Works with: Swift, TypeScript/JavaScript, Python, Rust, Go, Java/Kotlin, C#, Ruby. Dependencies: None (requires only Claude Code CLI, Node.js, Git, and Bash).


Table of Contents

  1. Philosophy
  2. Quick Start
  3. Setup
  4. Daily Workflows
  5. Commands Reference
  6. Automatic Guards (Hooks)
  7. Build Test Script
  8. Spec Format
  9. Customization
  10. Token Cost Guide
  11. Troubleshooting
  12. FAQ

1. Philosophy

The Core Cycle

SPEC (with acceptance scenarios) → CODE + TESTS → BUILD PASS

Every code change — feature, fix, or removal — follows this cycle. The spec is the source of truth. Acceptance scenarios (Given/When/Then) are embedded directly in the spec — no separate test plan file. If code contradicts the spec, the code is wrong.

Why Spec-First?

  • Prevents drift. Acceptance scenarios live inside the spec — no separate test plan to fall out of sync.
  • Tests have purpose. Scenarios derived from specs test behavior, not implementation details. This means tests survive refactoring.
  • AI writes better code. When Claude Code has a spec with concrete Given/When/Then scenarios, it generates more accurate implementations and more meaningful tests.
  • Reviews are grounded. Reviewers can check code against the spec rather than guessing at intent.

Principles

  1. Specs are source of truth — Code changes require spec updates first.
  2. Incremental, not big-bang — Test after each code chunk, not after everything is done.
  3. Tests travel with code — Every PR includes production code + tests + spec updates.
  4. Build pass is the gate — Nothing merges with failing tests.
  5. Everything in the repo — Specs, plans, tests, and code are version-controlled and reviewable.

2. Quick Start

Time needed: 5 minutes.

# 1. Install dev-kit into your project
npx claude-devkit-cli init .

# 2. Open your project in Claude Code
claude

# 3. Create your first spec
/mf-plan "describe your feature here"

# 4. Write code, then test
/mf-build

# 5. Review before merging
/mf-review

# 6. Commit
/mf-commit

That's it. The CLI auto-detects your project type and configures everything.


3. Setup

Prerequisites

| Tool | Required | Why | |------|----------|-----| | Claude Code CLI | Yes | Runs the commands and hooks | | Git | Yes | Change detection, commit workflow | | Node.js (18+) | Yes | File guard hook, JSON parsing | | Bash (4+) | Yes | Path guard hook, build-test script | | Language toolchain | Yes | Whatever your project uses (Swift, npm, pytest, etc.) |

Installation

Option A: One-command install (recommended)

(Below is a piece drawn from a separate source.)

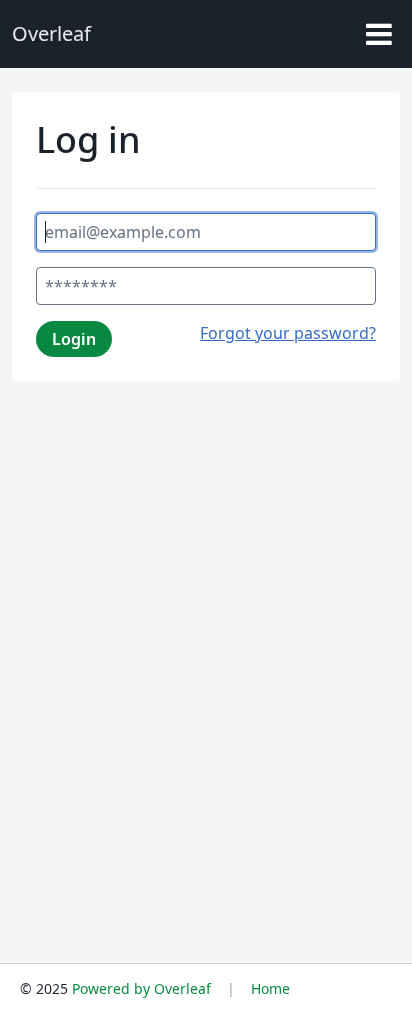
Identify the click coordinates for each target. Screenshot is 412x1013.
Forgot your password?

npx claude-devkit-cli init .

Option B: Global install

npm install -g claude-devkit-cli

# Then, in any project:
cd my-project
claude-devkit init .

Option C: Global skills install (available in all projects without running init again)

claude-devkit init --global
# or after per-project init, answer "yes" to the global prompt

Skills installed globally at ~/.claude/skills/ are available in every project. Per-project .claude/skills/ always takes precedence over global — so projects can still override individual skills.

Option D: Force re-install (overwrites existing files)

npx claude-devkit-cli init --force .

Option D: Selective install (only specific components)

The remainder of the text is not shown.